Work required
Count how many lines of the material contain the string "Given", then give that number and nothing more.

Source records
══════════════════════════════

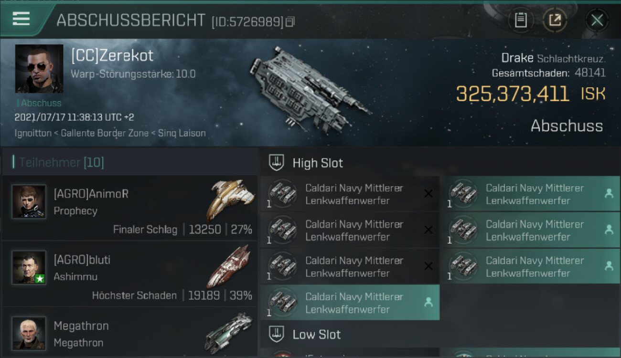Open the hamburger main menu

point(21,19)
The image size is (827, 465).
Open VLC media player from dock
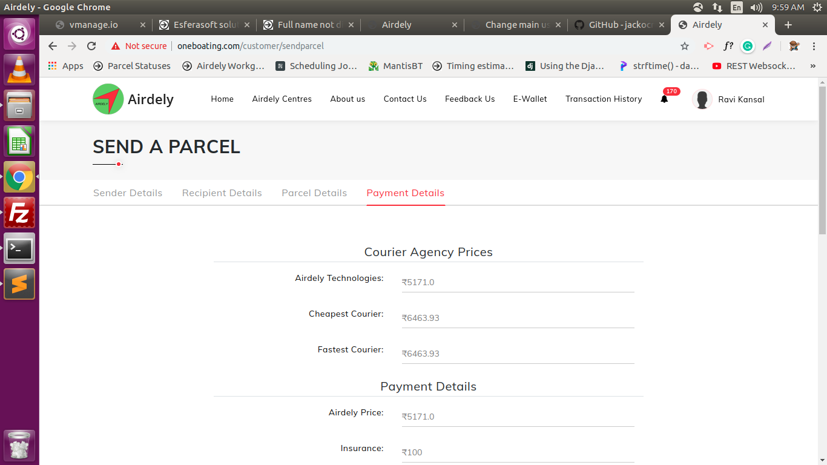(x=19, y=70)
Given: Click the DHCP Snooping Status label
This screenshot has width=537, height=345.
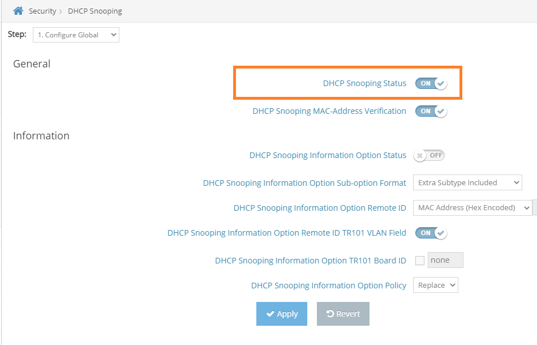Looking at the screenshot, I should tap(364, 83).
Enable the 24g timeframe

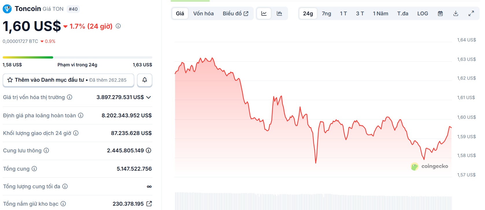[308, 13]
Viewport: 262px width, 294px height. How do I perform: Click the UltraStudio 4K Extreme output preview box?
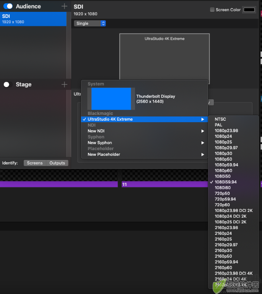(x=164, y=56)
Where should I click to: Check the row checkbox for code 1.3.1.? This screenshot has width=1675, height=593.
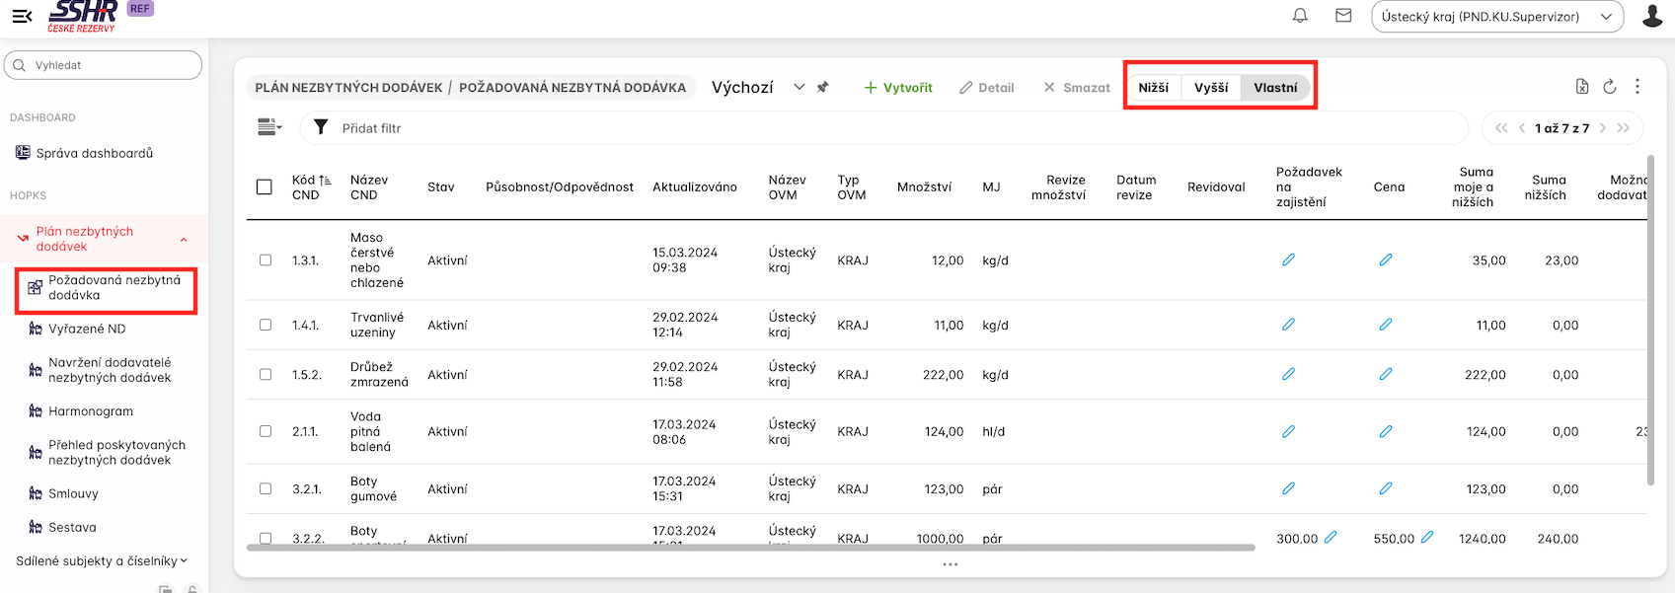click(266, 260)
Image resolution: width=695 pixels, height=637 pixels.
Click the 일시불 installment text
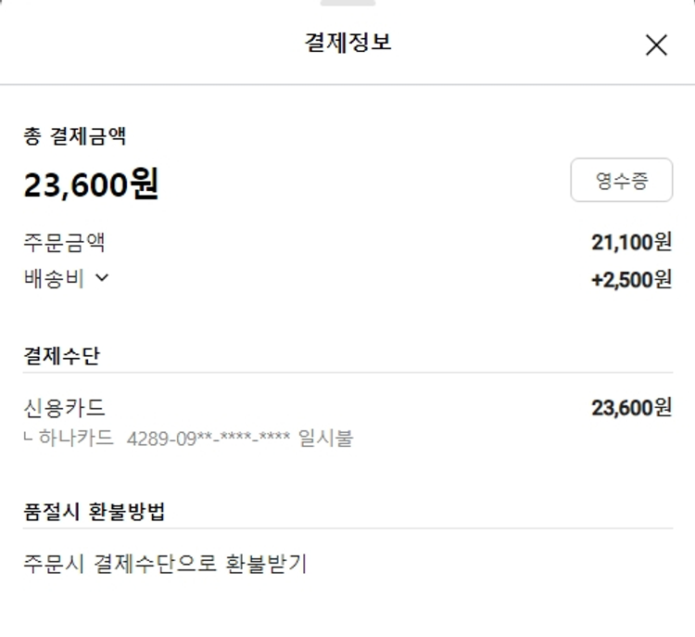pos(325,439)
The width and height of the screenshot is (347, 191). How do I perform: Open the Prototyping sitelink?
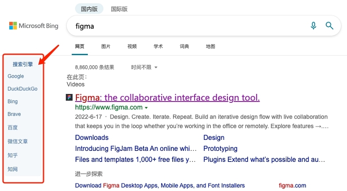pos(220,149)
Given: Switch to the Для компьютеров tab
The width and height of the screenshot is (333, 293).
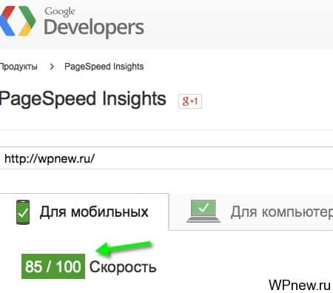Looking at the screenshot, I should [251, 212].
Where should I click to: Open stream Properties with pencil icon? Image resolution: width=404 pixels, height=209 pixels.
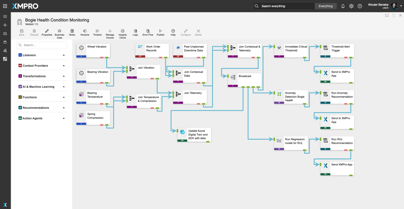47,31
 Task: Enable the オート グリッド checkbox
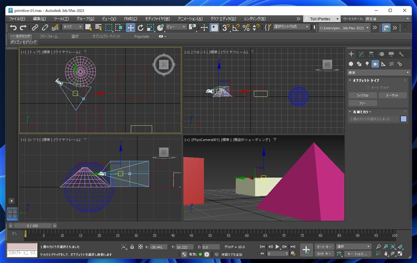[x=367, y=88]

══════════════════════════════

Solution to this problem
2